Postmortem coronary arteries from 14 men and 1 woman (aged 18 to 40 years) who died as a result of trauma were collected from the coroner's service at the Vancouver Hospital and Health Sciences Center in Vancouver, Canada. All coronary arteries were retrieved within 2 to 6 hours of death and immersion-fixed in 10% neutral buffered formalin. Only the proximal left anterior descending coronary artery, a site prone to atherosclerosis, was studied.16 In addition, postmortem coronary artery cross sections were obtained from patients with coronary artery disease who underwent antemortem coronary angioplasty at Kokura Memorial Hospital, Kitakyushu, Japan.17 Coronary tissue samples from both primary and restenotic lesions of 7 men (mean age, 73 years; range, 55 to 87 years) who died as a result of cardiogenic shock related to coronary restenosis (4), acute myocardial infarction due to the presence of a new lesion (1), renal failure (1), and liver cirrhosis (1) were also studied.
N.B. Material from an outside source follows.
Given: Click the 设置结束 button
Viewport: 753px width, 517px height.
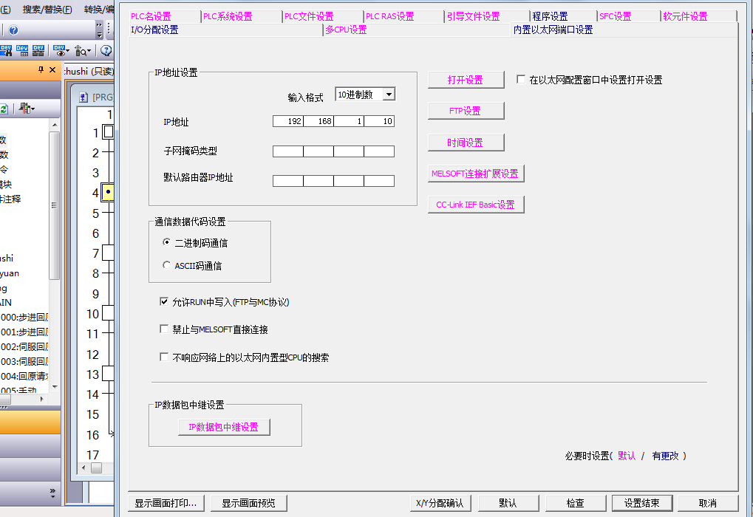Looking at the screenshot, I should (x=641, y=503).
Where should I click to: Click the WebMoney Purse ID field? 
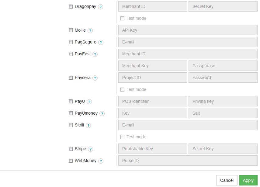(x=188, y=161)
Postmortem, the restenotic coronary artery segments were identified according to the location of arterial side branches that were identified angiographically at the time of the original angioplasty. The median interval between the last angioplasty and death was 110 days (range, 39 to 552 days). All coronary arteries from Japan were perfusion-fixed with 1.4% glutaraldehyde and immersion-fixed in 20% neutral buffered formalin. By using a computerized image-analysis system (Bioscan Optimus) the extent of arterial narrowing was assessed on Verhoeff–van Gieson–stained slides. Lumen area (LA) and plaque area (PA) (ie, the area encompassed by the internal elastic lamina) were manually traced. The percentage area stenosis was defined as 1-(LA/PA)x100. Cross sections with the most severe stenoses were selected for immunocytochemical studies.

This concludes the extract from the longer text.